Hasil menunjukkan bahwa pada populasi dMMR MSI-H, kesintasan tanpa progresi penyakit setelah 24 bulan diperkirakan mencapai 61,4% dalam kelompok dostarlimab dan 15,7% dalam kelompok plasebo. Pada populasi secara keseluruhan, kesintasan tanpa progresi penyakit pada 24 bulan adalah 36,1% dalam kelompok dostarlimab dan 18,1% dalam kelompok plasebo. Kesintasan keseluruhan pada 24 bulan adalah 71,3% dengan dostarlimab dan 56,0% dengan plasebo.

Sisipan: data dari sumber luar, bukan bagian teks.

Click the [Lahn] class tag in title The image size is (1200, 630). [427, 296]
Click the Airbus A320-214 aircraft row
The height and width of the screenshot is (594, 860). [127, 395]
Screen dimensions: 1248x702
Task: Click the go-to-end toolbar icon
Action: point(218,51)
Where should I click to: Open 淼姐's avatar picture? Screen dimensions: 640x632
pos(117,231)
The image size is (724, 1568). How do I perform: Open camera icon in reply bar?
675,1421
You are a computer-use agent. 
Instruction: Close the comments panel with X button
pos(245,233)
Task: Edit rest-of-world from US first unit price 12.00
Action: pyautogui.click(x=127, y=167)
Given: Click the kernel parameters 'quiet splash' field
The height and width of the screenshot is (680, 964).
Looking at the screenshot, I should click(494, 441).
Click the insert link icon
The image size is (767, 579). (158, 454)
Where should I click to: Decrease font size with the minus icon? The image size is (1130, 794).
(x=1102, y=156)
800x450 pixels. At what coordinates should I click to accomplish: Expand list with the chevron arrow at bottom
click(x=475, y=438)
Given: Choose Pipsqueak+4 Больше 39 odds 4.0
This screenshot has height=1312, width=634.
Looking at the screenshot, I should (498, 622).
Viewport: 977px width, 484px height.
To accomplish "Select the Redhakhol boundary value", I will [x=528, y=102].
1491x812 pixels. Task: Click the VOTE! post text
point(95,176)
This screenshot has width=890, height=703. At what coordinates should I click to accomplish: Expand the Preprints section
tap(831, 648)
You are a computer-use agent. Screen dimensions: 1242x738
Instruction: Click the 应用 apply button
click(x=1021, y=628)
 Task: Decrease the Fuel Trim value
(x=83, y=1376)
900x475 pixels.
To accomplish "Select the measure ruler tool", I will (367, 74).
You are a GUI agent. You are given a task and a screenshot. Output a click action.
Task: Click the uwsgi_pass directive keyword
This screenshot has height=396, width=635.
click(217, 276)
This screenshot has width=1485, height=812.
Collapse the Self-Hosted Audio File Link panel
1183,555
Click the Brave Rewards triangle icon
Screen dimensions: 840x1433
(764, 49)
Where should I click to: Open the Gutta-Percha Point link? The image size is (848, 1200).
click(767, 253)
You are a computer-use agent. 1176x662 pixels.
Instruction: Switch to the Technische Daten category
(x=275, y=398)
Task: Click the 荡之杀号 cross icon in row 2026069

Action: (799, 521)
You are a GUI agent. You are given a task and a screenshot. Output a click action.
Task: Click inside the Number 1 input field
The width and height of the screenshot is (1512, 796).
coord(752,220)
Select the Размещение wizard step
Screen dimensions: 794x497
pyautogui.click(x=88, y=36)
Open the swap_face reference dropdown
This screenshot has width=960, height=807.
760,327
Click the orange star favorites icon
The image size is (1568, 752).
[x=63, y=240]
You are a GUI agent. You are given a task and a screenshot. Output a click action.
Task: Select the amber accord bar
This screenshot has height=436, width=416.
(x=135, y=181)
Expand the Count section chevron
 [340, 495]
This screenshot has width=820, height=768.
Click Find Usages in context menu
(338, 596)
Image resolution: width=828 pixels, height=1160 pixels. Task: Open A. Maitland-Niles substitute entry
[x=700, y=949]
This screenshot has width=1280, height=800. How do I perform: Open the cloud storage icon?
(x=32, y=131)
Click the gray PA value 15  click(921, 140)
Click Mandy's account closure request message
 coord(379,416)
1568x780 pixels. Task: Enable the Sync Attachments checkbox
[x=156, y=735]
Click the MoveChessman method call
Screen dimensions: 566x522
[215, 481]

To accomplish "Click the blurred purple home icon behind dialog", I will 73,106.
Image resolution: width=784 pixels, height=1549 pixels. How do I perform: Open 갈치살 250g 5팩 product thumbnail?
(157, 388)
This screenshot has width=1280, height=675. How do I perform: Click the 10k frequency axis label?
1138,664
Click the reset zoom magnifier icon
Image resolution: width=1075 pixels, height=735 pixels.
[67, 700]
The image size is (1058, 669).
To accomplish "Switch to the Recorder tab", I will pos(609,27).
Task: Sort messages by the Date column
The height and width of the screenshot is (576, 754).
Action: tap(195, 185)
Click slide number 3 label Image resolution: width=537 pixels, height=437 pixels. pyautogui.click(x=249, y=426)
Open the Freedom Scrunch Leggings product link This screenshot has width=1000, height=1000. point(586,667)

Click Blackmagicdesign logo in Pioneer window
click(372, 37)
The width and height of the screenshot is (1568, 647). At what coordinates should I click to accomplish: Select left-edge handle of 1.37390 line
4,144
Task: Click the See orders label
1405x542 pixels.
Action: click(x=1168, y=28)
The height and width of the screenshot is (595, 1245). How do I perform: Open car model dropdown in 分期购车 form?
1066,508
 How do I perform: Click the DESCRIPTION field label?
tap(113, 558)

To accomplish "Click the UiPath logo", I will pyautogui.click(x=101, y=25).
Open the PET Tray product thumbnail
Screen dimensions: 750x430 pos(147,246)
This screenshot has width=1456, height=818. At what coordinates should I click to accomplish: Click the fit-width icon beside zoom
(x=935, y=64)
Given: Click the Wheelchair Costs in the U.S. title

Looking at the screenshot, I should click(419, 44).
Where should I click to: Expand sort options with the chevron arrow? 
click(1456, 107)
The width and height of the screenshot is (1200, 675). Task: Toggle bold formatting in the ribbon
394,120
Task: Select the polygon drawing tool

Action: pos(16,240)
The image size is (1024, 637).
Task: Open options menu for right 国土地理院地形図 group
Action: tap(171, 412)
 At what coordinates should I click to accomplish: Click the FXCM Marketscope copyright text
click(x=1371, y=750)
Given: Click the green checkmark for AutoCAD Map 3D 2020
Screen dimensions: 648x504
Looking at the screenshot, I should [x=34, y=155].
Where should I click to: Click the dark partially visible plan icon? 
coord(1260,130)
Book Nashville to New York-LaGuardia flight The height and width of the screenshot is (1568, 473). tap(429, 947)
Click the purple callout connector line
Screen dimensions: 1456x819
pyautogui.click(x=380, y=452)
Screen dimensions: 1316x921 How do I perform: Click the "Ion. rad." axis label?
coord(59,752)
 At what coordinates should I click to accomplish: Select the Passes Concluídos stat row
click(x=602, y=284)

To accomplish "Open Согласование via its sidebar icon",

Dari studi ini, aspek keamanan dostarlimab tampaknya cukup baik. Efek samping yang paling sering dilaporkan adalah mual, alopesia, dan kelelahan. Meski demikian, studi lebih lanjut untuk mengevaluasi kesintasan keseluruhan (overall survival) masih diperlukan untuk mengonfirmasi manfaat dostarlimab untuk penanganan kanker endometrium.[7]
Kesimpulan
Bukti ilmiah yang tersedia menunjukkan bahwa penggunaan antibodi monoklonal efektif dalam meningkatkan luaran klinis pasien kanker endometrium. Antibodi monoklonal dostarlimab telah dilaporkan efektif dan disetujui penggunaannya untuk orang dewasa dengan kanker endometrium mismatch repair–deficient (dMMR) stadium lanjut atau rekuren. Dalam 24 bulan setelah memulai pengobatan, sekitar 61% dari pasien yang diobati dengan dostarlimab masih hidup tanpa kankernya bertambah parah, dibandingkan dengan 16% pada kelompok plasebo.